## Exercise objective
The lines to be set down run from the line containing "Editorial Values (121, 2523)" through the final line of the data below; print them exactly and print nothing else.

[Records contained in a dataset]

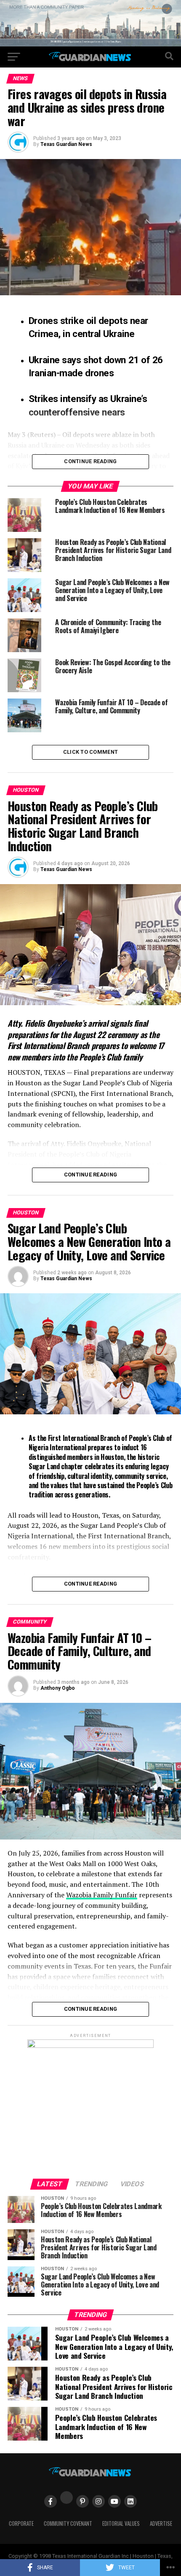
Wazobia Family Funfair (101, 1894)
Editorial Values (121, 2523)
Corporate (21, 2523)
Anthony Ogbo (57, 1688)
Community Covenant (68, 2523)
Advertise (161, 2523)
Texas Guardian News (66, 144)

## Task output
Editorial Values (121, 2523)
Corporate (21, 2523)
Anthony Ogbo (57, 1688)
Community Covenant (68, 2523)
Advertise (161, 2523)
Texas Guardian News (66, 144)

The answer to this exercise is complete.